Exercise materials.
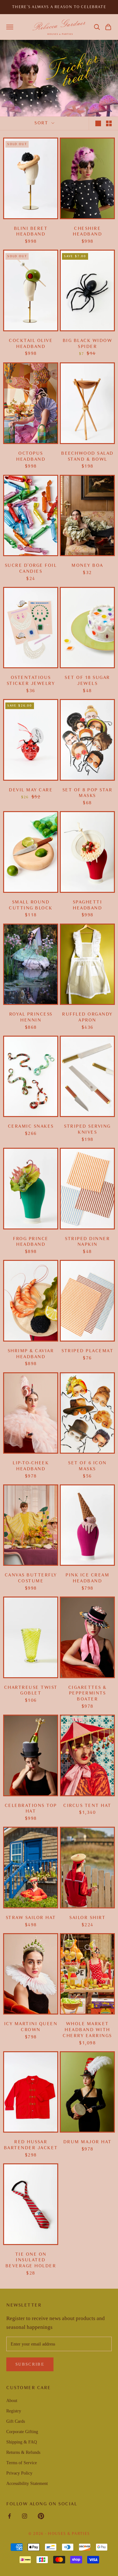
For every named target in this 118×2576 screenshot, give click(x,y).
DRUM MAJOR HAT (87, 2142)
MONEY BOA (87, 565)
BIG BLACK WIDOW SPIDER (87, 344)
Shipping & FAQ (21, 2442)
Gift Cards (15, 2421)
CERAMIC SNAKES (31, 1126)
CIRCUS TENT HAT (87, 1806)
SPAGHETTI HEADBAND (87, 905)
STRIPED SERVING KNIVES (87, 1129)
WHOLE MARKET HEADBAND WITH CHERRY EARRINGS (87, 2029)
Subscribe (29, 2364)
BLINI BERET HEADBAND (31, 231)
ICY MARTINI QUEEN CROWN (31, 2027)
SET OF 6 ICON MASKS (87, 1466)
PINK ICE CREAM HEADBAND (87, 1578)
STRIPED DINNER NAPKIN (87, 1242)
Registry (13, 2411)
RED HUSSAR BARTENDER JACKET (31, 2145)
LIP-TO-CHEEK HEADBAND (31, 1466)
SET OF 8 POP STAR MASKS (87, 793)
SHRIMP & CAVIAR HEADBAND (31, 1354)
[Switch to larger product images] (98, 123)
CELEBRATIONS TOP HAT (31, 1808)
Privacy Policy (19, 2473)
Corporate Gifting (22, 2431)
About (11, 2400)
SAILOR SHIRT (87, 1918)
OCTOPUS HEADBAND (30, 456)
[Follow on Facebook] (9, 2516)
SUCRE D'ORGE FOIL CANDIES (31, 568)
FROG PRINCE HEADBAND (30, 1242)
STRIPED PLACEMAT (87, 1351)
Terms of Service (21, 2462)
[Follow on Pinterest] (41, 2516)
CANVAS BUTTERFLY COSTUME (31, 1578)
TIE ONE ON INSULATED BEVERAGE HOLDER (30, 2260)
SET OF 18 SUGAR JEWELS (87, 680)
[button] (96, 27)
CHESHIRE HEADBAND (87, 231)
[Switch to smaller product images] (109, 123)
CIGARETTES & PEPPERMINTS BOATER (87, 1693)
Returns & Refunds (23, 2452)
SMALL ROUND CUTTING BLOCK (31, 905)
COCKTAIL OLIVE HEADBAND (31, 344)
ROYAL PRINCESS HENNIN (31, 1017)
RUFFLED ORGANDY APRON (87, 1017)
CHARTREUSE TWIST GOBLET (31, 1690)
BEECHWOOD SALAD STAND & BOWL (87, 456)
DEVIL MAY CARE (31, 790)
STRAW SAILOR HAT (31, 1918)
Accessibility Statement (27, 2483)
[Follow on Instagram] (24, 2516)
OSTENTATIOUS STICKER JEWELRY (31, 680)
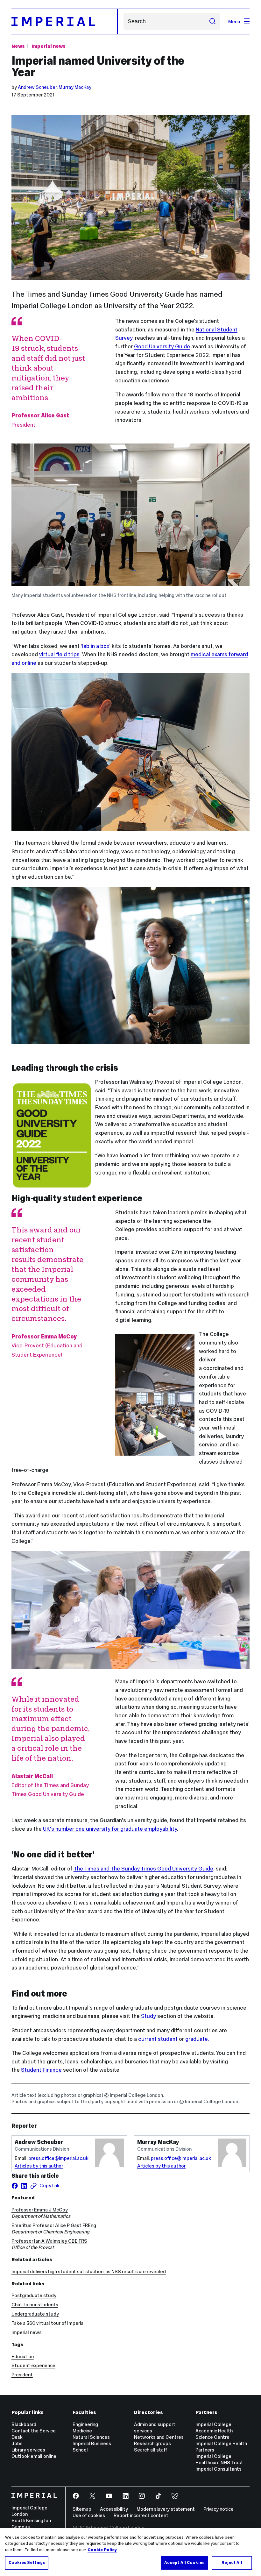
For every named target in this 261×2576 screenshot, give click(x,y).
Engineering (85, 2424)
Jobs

Exercise objective.
Exact reproduction is required for the lines from the one containing "[Switch to smaller product images] (109, 123)" through the end of the material, and for those lines only, without pictures.

Written answer.
[Switch to smaller product images] (109, 123)
CIGARETTES & PEPPERMINTS BOATER (87, 1693)
Returns & Refunds (23, 2452)
SMALL ROUND CUTTING BLOCK (31, 905)
COCKTAIL OLIVE HEADBAND (31, 344)
ROYAL PRINCESS HENNIN (31, 1017)
RUFFLED ORGANDY APRON (87, 1017)
CHARTREUSE TWIST GOBLET (31, 1690)
BEECHWOOD SALAD STAND & BOWL (87, 456)
DEVIL MAY CARE (31, 790)
STRAW SAILOR HAT (31, 1918)
Accessibility Statement (27, 2483)
[Follow on Instagram] (24, 2516)
OSTENTATIOUS STICKER JEWELRY (31, 680)
For every named target in this 261×2576 screenshot, give click(x,y).
Engineering (85, 2424)
Jobs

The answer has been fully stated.